Richard Henry Dana, Jr 1868 [republished 2007]. Two Years Before The Mast. Mineola, New York: Dover Publications, 311 pp.

A compelling narrative, by an writer of great humility and humanity, lucid natural and sympathetic writing. Nowadays a 20 year old student at Harvard with eyesight problems would visit an opthalmologist. In 1835 Richard Henry Dana took leave of his studies signed up for a 2 year sailing voyage round Cape Horn. Time and again his understated narrative displays his willingness for adventure and unwillingness to shirk a duty, lest someone else should have to do it. A progressive thinker before his time, Dana’s eyesight never fails to recognise the plight of those around him who are wronged.

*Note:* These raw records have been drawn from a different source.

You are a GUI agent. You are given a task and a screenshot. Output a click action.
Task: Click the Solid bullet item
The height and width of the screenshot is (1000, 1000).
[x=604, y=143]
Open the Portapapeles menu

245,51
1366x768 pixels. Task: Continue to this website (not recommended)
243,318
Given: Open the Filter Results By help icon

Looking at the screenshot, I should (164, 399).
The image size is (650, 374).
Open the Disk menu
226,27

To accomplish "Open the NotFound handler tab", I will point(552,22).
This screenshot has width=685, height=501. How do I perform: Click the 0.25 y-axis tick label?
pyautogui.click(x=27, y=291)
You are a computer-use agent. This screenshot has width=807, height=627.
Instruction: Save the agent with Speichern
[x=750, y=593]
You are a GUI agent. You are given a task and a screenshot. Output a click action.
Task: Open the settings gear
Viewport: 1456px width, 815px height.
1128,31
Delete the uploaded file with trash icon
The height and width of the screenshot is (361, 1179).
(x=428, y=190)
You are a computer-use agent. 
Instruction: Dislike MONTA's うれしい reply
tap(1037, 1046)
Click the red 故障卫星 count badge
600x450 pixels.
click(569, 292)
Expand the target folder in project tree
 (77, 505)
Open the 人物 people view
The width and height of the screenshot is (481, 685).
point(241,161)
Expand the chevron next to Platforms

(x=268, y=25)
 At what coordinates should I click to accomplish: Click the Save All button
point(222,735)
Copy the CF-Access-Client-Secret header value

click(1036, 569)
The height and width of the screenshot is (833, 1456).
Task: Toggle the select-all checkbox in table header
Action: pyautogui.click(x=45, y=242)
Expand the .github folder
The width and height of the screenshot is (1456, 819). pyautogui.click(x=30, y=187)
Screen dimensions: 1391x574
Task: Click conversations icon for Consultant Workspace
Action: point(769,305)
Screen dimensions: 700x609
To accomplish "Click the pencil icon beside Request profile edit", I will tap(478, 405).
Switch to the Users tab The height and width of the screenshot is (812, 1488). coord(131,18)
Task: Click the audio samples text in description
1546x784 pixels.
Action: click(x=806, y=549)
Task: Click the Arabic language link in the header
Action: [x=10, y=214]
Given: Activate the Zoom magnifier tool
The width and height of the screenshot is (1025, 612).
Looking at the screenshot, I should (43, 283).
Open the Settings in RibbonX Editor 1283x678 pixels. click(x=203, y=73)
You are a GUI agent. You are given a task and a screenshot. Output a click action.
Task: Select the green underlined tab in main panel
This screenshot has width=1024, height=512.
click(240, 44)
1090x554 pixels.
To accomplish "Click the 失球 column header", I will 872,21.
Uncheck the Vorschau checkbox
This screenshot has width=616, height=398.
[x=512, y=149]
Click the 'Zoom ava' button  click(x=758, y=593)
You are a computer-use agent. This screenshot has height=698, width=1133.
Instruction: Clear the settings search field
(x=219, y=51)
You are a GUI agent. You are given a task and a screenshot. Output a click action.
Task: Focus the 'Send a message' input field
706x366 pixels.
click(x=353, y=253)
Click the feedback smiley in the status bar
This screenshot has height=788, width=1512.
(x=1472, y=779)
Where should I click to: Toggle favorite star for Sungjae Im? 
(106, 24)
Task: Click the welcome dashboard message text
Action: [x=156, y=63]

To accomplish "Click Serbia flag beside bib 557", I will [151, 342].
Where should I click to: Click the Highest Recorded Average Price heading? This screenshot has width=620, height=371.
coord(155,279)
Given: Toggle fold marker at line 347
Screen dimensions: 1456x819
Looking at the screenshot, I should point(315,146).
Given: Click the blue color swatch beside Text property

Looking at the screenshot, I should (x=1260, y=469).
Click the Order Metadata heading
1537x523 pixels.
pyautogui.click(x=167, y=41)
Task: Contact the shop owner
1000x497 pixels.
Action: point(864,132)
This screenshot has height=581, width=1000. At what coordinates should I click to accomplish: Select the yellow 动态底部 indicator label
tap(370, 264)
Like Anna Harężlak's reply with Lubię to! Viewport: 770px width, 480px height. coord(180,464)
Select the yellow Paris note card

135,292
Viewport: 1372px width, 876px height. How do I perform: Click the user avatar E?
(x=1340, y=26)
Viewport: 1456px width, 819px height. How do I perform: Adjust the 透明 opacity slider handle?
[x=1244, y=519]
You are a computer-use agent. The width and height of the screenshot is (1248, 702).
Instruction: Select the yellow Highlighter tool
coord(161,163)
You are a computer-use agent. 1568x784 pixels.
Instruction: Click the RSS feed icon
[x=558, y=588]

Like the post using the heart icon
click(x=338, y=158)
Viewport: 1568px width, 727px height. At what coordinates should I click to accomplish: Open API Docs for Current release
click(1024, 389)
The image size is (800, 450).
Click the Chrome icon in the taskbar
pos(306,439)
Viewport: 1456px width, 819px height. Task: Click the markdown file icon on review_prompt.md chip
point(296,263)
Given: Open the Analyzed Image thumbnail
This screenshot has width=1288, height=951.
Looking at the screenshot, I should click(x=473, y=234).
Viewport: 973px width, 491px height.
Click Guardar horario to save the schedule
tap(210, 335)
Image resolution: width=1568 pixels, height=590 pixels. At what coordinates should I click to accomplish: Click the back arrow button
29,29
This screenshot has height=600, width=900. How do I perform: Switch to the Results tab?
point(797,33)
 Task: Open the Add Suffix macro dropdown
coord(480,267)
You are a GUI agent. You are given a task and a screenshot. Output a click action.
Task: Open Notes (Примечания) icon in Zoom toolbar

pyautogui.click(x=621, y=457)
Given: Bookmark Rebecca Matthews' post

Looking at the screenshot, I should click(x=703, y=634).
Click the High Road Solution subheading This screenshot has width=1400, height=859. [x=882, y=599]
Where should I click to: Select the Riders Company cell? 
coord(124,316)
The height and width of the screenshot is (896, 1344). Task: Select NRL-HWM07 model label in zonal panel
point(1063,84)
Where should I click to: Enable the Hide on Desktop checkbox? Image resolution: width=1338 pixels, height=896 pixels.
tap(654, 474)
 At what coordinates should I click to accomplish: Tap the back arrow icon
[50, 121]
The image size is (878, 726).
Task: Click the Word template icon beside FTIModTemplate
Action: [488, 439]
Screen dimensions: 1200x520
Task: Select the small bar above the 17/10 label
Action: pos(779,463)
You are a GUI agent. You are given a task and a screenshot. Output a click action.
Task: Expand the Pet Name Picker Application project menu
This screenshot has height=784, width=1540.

Time travel to pre-gold rush California where hides are wealth and currency, where a few frontier settlements of a handful of dwellings traded hides (at cost of immense physical labour) to visiting merchant ships. In in a postscript to the 1869 edition Dana revisits these frontier trading sites in California, where for example, San Francisco has been transformed in 24 years from a virtual 2 house settlement to a city of 10,000 people.

Above all the chapters describing what it took to round Cape Horn in winter on a square-rigged sailing vessel surely describe the limits of human endurance. To climb frozen rigging in the long night in hail and snow, furl frozen sails with frozen ropes with bare, numb hands, 60 or 90 feet up a mast in the face of a gale. To fall is not only death but many such accidents would also condemn the ship, so close is the entire crew to their limits. Somehow avoiding icebergs through long vigilance of the entire crew. And to man such watches for weeks on end seeking a scant opportunity between the winter storms to make way.

A unique, unmatched classic, acutely and pragmatically observed, written with humility, beauty and simplicity, memorable to read.